DIRECTIONS. Show, in full, each line of the data that contains "swatch".
INFORMATION PROVIDED Start Marker
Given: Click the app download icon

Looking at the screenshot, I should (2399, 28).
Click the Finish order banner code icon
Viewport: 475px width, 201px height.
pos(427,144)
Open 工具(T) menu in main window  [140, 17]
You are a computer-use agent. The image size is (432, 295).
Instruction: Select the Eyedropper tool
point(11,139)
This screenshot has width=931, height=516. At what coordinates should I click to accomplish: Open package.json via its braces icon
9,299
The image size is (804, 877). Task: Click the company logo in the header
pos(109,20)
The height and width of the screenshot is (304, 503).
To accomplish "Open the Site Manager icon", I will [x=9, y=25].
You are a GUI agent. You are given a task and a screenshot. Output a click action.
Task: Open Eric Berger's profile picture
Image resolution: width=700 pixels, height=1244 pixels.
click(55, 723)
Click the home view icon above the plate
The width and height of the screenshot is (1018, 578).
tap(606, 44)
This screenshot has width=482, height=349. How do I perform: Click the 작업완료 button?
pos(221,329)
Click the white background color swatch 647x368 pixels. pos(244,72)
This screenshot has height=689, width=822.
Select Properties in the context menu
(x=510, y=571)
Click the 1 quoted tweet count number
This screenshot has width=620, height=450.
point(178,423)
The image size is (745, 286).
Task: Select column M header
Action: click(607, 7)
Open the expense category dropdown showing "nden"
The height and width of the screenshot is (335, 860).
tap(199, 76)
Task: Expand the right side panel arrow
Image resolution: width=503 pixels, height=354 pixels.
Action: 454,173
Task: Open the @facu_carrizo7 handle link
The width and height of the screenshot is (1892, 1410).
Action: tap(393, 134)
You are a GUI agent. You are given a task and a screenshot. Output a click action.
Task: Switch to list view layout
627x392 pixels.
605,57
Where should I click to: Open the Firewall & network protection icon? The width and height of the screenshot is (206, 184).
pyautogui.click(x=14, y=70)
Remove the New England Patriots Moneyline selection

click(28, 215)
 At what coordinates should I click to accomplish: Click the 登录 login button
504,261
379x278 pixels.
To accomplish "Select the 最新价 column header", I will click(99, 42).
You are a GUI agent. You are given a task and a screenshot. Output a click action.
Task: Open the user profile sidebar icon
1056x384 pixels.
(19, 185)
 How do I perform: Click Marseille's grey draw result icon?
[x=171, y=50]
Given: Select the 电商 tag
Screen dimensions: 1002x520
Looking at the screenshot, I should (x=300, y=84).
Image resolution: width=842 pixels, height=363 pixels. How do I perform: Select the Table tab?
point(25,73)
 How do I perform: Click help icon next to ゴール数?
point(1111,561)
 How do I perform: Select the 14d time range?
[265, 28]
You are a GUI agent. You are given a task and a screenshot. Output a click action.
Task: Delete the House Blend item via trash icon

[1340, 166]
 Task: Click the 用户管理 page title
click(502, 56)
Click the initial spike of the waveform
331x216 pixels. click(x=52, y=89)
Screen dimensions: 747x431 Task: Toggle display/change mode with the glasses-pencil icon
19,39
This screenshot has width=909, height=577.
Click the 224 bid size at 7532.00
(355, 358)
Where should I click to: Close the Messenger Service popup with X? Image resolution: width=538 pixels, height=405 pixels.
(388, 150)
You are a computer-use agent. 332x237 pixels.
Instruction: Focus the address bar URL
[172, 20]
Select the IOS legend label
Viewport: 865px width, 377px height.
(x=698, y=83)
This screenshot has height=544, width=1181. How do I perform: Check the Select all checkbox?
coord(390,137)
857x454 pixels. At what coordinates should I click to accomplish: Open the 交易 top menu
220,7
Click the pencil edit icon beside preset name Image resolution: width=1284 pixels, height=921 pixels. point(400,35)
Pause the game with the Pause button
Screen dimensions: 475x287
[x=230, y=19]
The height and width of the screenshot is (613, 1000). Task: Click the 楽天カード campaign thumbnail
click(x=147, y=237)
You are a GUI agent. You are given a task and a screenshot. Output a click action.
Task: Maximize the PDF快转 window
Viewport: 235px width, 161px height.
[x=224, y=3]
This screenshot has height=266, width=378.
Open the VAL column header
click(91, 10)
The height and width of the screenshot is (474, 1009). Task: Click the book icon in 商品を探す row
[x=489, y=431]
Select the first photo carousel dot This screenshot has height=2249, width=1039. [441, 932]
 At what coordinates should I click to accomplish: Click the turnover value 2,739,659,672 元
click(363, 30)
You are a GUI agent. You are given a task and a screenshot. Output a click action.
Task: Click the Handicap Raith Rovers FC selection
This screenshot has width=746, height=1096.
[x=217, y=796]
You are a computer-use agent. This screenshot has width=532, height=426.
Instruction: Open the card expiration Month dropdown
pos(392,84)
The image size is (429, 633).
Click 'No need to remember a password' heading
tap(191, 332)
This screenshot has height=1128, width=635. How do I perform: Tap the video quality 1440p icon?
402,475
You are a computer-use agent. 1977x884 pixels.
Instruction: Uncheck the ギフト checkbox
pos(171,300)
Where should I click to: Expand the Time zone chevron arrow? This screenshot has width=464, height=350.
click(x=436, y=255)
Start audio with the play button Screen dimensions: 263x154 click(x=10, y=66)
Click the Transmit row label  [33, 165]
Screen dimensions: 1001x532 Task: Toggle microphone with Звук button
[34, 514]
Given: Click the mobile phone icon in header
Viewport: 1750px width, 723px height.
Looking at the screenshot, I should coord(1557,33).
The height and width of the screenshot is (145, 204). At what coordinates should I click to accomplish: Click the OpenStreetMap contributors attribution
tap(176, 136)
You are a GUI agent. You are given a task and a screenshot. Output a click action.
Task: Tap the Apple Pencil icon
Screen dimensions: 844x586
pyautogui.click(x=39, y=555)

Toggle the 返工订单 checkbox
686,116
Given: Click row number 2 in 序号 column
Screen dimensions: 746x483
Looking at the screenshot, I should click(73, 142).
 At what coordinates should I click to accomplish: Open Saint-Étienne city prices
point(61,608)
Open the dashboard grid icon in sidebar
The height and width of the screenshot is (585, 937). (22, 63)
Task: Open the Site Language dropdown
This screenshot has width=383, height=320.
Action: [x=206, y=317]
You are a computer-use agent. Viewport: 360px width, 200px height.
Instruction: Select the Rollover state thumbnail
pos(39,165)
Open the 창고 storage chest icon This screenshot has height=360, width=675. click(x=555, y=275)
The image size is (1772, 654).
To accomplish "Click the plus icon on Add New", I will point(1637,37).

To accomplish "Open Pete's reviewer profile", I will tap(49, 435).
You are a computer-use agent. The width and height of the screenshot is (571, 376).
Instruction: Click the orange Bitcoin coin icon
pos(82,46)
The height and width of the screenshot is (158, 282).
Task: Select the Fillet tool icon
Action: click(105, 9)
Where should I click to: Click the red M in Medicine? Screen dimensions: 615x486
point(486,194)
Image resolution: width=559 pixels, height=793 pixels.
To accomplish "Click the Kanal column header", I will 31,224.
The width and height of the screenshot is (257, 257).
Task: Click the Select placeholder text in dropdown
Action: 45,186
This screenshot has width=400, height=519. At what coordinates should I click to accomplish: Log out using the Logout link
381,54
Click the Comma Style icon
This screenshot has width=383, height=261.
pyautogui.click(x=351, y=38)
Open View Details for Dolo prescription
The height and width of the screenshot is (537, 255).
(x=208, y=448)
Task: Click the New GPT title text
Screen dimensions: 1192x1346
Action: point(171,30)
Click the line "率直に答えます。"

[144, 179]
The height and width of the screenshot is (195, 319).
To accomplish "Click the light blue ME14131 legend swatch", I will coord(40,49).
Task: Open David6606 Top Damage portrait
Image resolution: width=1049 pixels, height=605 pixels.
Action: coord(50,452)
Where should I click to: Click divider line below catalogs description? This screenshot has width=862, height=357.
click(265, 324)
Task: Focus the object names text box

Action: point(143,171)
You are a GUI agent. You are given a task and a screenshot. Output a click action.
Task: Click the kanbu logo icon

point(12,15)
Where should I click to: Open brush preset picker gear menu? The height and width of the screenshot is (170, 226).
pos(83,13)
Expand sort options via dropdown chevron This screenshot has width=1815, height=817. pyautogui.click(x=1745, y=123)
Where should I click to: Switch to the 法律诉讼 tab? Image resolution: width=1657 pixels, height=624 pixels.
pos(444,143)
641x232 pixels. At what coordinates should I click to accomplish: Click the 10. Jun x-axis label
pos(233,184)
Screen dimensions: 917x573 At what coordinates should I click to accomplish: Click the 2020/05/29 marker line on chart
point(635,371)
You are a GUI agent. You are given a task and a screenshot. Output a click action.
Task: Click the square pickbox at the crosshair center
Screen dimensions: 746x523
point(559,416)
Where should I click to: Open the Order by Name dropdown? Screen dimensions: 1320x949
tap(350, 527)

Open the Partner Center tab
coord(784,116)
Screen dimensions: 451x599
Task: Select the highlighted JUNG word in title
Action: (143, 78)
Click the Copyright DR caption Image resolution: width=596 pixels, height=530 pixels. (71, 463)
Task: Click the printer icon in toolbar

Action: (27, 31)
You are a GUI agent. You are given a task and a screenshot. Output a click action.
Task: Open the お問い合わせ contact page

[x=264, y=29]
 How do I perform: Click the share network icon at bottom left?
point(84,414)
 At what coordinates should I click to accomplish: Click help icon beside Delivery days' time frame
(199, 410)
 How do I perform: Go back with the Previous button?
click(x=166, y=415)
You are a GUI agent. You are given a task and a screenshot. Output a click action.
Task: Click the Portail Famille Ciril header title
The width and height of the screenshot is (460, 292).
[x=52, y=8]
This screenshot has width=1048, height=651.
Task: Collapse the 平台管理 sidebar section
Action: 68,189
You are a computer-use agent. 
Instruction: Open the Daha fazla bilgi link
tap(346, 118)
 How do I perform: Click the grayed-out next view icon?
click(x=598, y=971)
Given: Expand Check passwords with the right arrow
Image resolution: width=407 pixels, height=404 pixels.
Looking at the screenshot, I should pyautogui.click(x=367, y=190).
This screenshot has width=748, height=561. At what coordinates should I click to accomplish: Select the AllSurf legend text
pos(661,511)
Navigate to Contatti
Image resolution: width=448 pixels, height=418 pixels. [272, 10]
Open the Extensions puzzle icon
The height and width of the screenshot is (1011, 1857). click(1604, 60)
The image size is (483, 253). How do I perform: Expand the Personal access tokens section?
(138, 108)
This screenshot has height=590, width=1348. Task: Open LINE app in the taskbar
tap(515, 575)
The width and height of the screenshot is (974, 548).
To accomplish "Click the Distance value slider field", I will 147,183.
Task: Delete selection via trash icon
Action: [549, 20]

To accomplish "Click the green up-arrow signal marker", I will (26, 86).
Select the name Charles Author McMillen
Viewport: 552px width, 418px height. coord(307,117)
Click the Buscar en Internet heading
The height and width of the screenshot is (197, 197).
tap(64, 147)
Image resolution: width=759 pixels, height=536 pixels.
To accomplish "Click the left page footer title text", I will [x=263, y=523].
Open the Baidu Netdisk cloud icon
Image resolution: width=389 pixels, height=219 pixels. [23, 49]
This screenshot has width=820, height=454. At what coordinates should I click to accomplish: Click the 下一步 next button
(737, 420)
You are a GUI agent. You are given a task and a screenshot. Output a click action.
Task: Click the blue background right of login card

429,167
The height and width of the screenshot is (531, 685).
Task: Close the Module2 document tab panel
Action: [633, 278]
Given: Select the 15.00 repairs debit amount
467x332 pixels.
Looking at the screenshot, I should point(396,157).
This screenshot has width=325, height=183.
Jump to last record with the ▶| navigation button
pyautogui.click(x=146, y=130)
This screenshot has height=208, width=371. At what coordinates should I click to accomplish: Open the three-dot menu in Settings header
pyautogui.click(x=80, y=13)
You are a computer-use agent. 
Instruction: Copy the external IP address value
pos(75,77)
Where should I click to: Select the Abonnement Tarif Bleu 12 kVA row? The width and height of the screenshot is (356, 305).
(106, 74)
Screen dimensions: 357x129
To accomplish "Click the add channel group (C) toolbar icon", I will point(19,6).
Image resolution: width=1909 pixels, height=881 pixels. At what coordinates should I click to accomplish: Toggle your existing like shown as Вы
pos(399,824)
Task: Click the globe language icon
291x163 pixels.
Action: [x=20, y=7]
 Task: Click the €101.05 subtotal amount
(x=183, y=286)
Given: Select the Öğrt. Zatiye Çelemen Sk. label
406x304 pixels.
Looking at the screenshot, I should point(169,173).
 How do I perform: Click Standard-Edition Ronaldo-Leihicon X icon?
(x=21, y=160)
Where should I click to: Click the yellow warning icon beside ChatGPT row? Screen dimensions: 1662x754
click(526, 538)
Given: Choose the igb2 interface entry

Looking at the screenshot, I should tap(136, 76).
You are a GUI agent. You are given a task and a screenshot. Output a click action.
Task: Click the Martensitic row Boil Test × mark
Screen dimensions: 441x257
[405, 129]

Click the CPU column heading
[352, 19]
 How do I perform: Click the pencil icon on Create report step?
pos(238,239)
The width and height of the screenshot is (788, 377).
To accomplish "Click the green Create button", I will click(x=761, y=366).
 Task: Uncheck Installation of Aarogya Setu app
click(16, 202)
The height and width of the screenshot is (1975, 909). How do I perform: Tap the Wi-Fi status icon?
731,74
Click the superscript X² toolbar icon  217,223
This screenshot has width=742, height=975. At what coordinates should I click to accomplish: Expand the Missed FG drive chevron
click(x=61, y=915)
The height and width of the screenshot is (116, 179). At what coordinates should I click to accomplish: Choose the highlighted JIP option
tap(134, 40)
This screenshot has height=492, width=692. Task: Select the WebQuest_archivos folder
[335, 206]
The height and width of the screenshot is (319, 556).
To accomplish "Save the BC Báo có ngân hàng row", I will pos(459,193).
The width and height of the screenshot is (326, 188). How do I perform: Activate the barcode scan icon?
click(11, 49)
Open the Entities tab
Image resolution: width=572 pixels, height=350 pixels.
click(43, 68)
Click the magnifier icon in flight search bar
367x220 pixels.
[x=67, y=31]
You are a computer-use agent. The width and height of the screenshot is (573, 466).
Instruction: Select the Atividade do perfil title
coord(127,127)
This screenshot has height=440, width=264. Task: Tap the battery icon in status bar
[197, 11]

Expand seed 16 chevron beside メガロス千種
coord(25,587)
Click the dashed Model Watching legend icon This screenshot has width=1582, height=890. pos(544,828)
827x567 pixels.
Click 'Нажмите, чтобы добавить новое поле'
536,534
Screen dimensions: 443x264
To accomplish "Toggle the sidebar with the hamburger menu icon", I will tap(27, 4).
INFORMATION PROVIDED End Marker
RESPONSE TO THIS TASK.
Click the white background color swatch 647x368 pixels. pos(244,72)
To accomplish "Click the light blue ME14131 legend swatch", I will coord(40,49).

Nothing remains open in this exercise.